Tuesday, October 30, 2007


This is getting too cozy for comfort...

Let me point out my prejudices right up front.

I am the ultimate cold-war brat. When a teacher asked if anyone knew what the Great Plains were, my hand shot up and I answered "The F-14's!" I was still my Dad's dependent when I married my husband on a Saturday afternoon, and by the end of the following week, we were living atop 18 10-megaton Titan II ICBMs, and would live with those massive killing machines until the last one was pulled out of the ground. The first decade of our marriage, we both did our part to complete the SAC mission and win the Cold War.

The thing is, I never really thought it was "won" in the traditional sense, because George H.W. didn't get together with the top commie and sign a treaty ending it all. Hell, I have always thought the end of the Cold War was less of a sure thing than the Korean armistice. The Soviet Union simply collapsed, but the same people were still running things, they just weren't encumbered by the party any longer, and criminal enterprises - never in danger of extinction in Russia - has flourished.
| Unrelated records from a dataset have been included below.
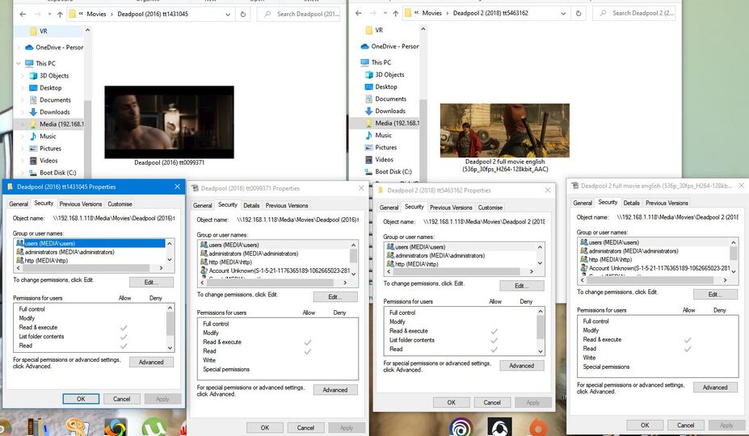Open Origin from the taskbar
This screenshot has width=749, height=436.
tap(539, 427)
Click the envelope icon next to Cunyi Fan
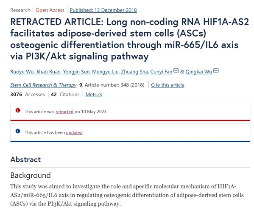Screen dimensions: 254x210 click(176, 71)
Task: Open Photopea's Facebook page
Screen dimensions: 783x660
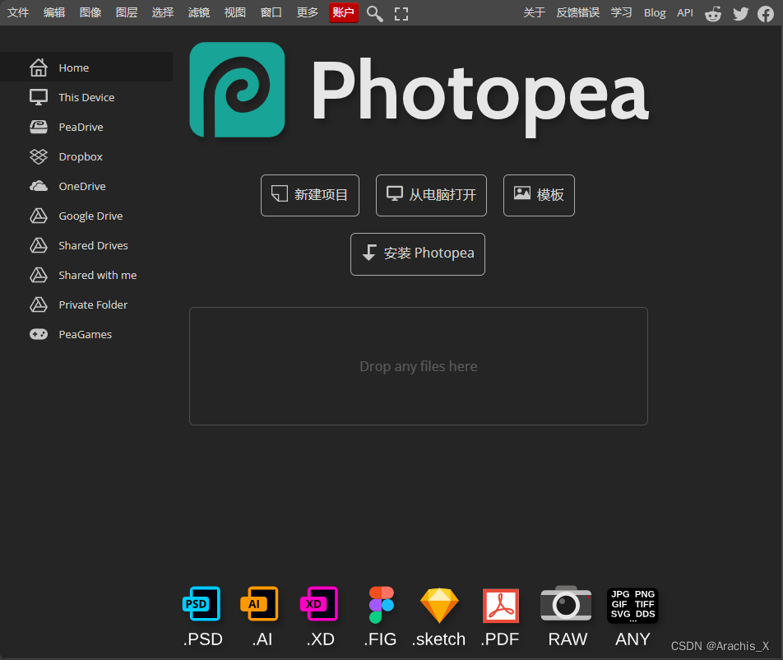Action: 767,12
I have never trusted our former adversaries, and thought the administration was beyond stupid to underestimate Putin and the Russian inclination to empire.
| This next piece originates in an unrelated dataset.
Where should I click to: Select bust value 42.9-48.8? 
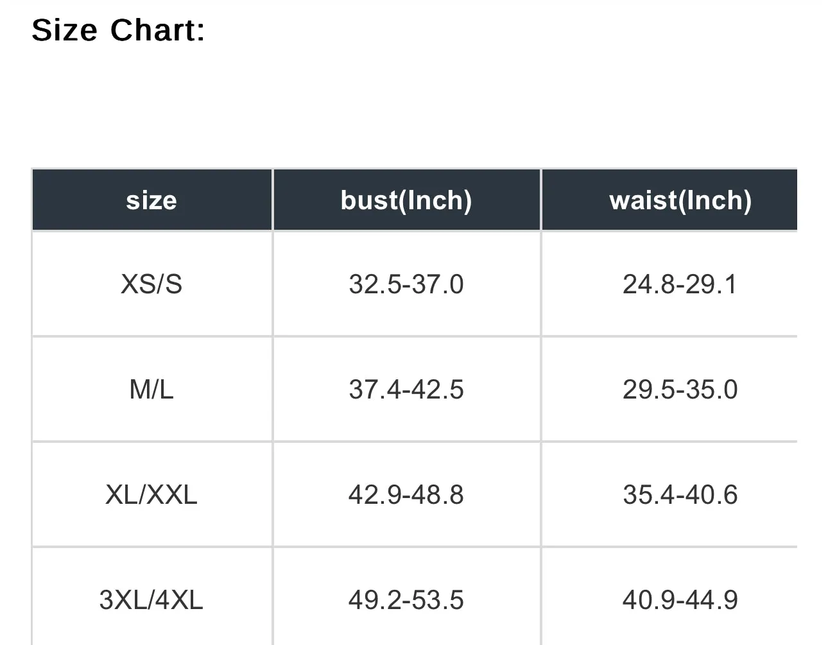(406, 494)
So this stuff disturbs me...

Remember that two weeks ago, Putin made a "Nixon goes to China" trip to Tehran, the first Kremlin leader to visit Iran since 1943. That trip took place just days after he snubbed and mocked Condi Rice and Bob Gates when they went to Moscow.

Well, as I type another Russian potentate is in Tehran. Russian Foreign Minister Sergey Lavrov, while in the neighborhood on a visit to Kazakhstan in Central Asia, popped in on Ahmadinejad for tea. A spokesman said the impromptu visit was to discuss Iran's nuclear activities as well as bilateral ties between the two nations.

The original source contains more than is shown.